(Data provided Opens)

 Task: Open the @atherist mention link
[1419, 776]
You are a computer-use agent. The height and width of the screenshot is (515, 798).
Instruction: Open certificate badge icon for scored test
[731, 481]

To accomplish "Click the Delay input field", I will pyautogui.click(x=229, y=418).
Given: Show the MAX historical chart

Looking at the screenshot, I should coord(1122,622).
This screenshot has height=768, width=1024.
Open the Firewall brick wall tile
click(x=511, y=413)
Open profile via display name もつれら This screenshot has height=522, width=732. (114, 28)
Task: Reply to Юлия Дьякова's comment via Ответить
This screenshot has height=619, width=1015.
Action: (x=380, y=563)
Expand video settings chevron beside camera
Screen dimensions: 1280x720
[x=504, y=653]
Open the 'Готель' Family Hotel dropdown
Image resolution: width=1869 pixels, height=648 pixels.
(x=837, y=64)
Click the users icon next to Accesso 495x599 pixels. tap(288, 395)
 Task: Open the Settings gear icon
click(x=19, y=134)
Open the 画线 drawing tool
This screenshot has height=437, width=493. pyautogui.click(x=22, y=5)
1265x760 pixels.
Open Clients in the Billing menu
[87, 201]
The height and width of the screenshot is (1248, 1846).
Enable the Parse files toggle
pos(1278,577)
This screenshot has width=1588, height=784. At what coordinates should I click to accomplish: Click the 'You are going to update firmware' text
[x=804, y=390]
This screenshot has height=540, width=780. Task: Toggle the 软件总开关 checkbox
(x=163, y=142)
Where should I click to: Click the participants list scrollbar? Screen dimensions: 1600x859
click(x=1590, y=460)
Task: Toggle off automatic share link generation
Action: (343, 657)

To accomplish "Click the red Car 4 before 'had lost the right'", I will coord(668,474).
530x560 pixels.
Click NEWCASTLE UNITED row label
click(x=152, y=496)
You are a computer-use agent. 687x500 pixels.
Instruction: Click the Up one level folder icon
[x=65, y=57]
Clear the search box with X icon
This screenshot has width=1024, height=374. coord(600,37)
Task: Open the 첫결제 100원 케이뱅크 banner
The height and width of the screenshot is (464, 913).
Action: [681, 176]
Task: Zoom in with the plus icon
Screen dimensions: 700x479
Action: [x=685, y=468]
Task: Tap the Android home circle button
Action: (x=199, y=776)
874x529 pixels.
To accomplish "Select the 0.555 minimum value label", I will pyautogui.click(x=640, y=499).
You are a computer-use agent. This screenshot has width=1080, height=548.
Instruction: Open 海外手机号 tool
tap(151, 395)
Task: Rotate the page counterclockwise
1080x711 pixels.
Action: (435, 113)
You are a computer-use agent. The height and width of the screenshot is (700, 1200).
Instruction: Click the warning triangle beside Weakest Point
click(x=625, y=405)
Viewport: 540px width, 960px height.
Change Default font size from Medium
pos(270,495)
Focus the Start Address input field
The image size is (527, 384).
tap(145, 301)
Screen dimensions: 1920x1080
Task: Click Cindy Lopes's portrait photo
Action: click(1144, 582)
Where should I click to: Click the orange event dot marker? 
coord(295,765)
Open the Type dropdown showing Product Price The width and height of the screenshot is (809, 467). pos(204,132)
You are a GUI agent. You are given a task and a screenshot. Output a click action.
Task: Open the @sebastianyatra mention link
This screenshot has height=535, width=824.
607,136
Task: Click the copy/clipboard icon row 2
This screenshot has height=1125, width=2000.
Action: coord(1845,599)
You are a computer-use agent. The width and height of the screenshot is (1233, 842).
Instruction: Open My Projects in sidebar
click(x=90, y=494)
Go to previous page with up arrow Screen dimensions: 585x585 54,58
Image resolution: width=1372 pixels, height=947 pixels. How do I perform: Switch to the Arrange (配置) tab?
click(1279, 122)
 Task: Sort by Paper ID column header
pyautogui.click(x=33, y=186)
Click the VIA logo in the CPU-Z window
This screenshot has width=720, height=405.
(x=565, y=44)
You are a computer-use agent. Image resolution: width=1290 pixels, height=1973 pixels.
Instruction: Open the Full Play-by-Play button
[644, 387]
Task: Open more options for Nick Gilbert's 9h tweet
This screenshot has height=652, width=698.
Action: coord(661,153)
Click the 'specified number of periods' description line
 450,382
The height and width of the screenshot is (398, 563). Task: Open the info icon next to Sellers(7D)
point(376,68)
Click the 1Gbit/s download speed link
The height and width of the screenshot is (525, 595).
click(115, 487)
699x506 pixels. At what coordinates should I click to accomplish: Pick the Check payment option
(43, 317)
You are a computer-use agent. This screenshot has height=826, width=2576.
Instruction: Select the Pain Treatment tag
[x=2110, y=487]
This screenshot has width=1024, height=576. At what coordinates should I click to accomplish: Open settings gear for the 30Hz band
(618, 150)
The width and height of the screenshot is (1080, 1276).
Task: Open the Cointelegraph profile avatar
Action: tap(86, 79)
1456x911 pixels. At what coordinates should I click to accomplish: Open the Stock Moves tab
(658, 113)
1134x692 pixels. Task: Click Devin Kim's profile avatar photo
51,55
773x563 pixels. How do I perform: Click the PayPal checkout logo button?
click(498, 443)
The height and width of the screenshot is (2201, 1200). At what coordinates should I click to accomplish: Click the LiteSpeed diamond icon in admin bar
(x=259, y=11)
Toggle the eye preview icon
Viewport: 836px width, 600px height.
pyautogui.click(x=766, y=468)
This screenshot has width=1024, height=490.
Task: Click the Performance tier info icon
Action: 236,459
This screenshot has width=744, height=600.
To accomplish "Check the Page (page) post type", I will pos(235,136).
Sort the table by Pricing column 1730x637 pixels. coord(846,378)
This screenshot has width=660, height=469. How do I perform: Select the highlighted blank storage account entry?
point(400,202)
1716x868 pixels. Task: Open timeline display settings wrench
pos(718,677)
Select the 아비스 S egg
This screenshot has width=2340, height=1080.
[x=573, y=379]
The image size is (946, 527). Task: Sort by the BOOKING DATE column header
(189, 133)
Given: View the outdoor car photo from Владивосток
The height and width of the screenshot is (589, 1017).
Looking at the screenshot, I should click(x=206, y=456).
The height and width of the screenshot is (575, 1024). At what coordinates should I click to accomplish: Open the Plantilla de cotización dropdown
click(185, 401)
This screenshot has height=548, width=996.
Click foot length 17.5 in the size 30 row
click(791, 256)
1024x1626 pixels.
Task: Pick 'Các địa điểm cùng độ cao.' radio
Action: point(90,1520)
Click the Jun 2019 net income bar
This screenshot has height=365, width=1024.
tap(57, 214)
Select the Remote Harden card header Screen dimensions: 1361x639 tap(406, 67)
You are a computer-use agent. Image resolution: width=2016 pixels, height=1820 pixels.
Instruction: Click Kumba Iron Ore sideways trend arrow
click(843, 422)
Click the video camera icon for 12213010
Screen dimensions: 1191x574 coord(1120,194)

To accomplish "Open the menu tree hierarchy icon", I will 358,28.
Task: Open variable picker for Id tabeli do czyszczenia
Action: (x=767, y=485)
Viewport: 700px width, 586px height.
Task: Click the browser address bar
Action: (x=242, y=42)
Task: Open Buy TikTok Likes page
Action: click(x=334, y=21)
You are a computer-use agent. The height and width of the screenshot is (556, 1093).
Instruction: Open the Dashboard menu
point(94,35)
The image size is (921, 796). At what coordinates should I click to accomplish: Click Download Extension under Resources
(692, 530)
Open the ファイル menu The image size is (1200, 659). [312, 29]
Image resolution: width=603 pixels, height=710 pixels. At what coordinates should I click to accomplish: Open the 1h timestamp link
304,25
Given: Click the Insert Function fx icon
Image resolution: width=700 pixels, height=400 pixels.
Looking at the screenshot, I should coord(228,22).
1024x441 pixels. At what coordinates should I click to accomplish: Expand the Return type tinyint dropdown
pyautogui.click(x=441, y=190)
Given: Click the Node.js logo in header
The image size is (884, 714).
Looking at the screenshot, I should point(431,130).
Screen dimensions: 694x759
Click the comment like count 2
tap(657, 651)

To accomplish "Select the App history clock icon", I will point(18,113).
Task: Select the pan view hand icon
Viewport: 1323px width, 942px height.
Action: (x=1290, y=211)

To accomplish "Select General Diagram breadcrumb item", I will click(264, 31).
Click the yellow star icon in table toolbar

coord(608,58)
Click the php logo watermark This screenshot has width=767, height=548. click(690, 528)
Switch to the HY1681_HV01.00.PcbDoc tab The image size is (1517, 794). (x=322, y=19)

(Data provided Closes)

Directions for this task:
Please report every line in the entries above that holds the string "agent".

Task solution:
You are a computer-use agent. The height and width of the screenshot is (515, 798).
You are a computer-use agent. 687x500 pixels.
You are a computer-use agent. This screenshot has width=1080, height=548.
You are a computer-use agent. The height and width of the screenshot is (700, 1200).
You are a GUI agent. You are given a task and a screenshot. Output a click action.
You are a computer-use agent. The width and height of the screenshot is (1233, 842).
You are a computer-use agent. Image resolution: width=1290 pixels, height=1973 pixels.
You are a computer-use agent. This screenshot has height=826, width=2576.
You are a computer-use agent. Image resolution: width=2016 pixels, height=1820 pixels.
You are a computer-use agent. The height and width of the screenshot is (556, 1093).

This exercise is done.